Delaware and Eastern Michigan left CAA rowing after the 2024–25 season. Eastern Michigan's full-time home of the Mid-American Conference established its own rowing league in 2025–26, with Delaware (which left the CAA for full membership in Conference USA at that time) becoming an associate member.

UC San Diego will leave in 2027 to join the rowing-sponsoring West Coast Conference. At the same time, Fairfield will join from the Metro Conference.

In the table below, departing schools are indicated in pink and incoming schools in green.

CAA Schools
| Women (Open Weight) |
|---|
| Drexel |
| Fairfield |
| Monmouth |
| Northeastern |
| UC San Diego |
| UConn |
| Villanova |

=== Ivy League ===
Ivy League women's teams:

Ivy League Schools
| Women (Open Weight) |
|---|
| Brown University |
| Columbia University |
| Cornell University |
| Dartmouth College |
| Harvard University |
| University of Pennsylvania |
| Princeton University |
| Yale University |

===Metro Conference===
The Metro Conference, known before 2026–27 as the Metro Atlantic Athletic Conference, is a college athletic conference which operates in the northeastern United States. The conference championships are held during the end of April at Cooper River Park in New Jersey.

Fairfield (in pink) will leave the Metro Conference in 2027 for the rowing-sponsoring CAA.

MAAC Schools
| Women (Open Weight) |
|---|
| Fairfield |
| Iona |
| Manhattan |
| Marist |
| Canisius |
| Drake |
| Jacksonville |
| Robert Morris |
| Sacred Heart |
| Stetson |

===Mid-American Conference===
The Mid-American Conference (MAC) started sponsoring rowing in 2025–26.

MAC Schools
| Women (Open Weight) |
|---|
| Delaware |
| Eastern Michigan |
| High Point |
| Temple |
| Toledo |
| UMass |

===Pac-12 Conference===
The Pac-12 Conference shut down its women's rowing league upon its 2024 collapse, which saw 10 of its previous 12 members, six of which sponsored women's rowing, leave for other conferences. The rowing league was reestablished in 2026–27 despite only three members—legacy members Oregon State and Washington State, plus 2026 arrival Gonzaga—sponsoring the sport.

> **Written instruction**:
Reproduce the stretch of the college rowing conferences text from "UC San Diego will" through "schools in green.", word for word.

> **Information shown**:
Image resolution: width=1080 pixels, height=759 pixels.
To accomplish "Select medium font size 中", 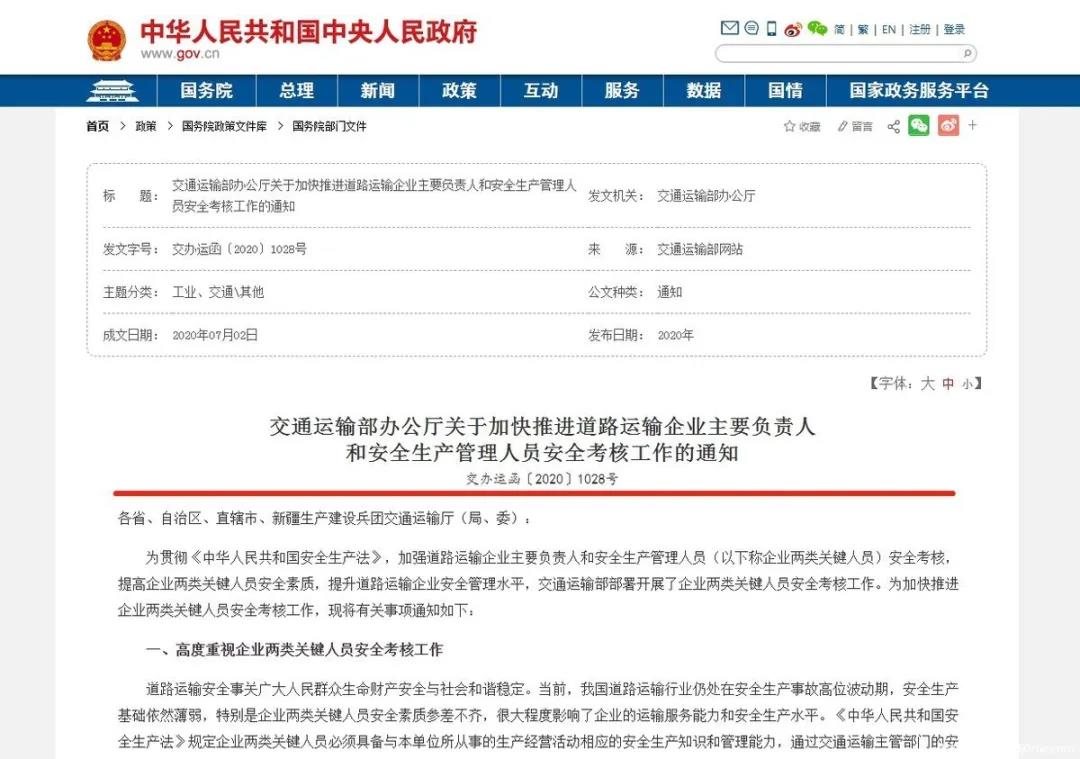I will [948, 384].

--

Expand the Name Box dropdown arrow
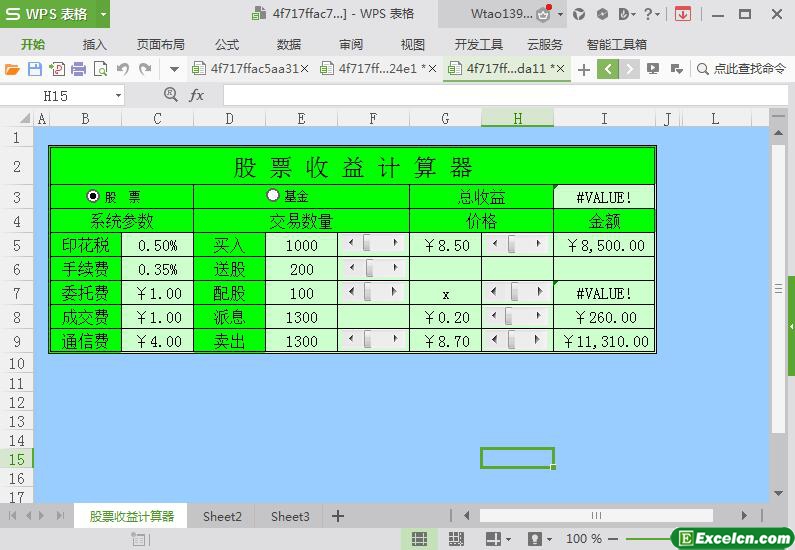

---

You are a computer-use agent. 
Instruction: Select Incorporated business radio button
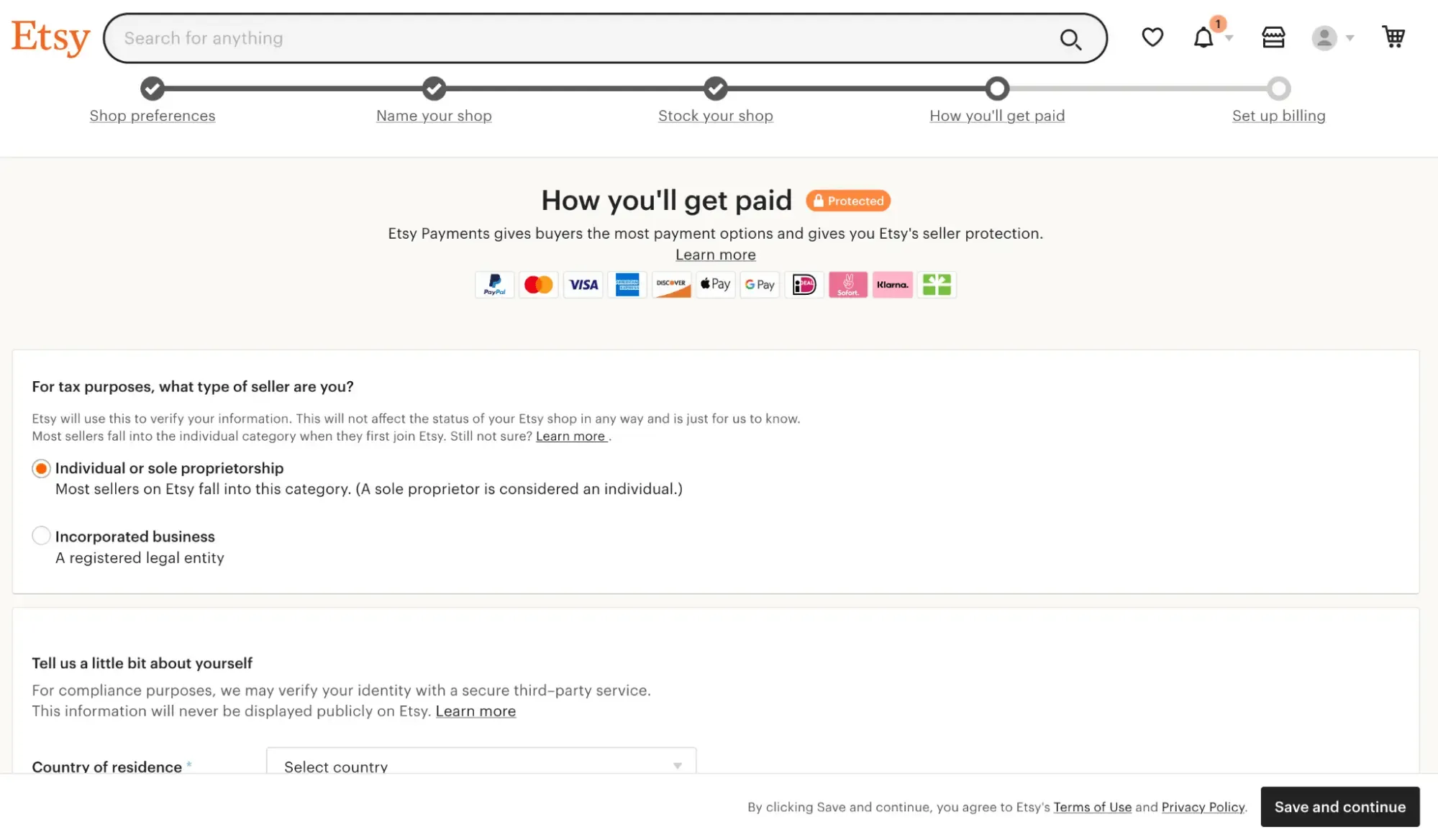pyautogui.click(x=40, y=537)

> **Response for this exercise**:
UC San Diego will leave in 2027 to join the rowing-sponsoring West Coast Conference. At the same time, Fairfield will join from the Metro Conference.

In the table below, departing schools are indicated in pink and incoming schools in green.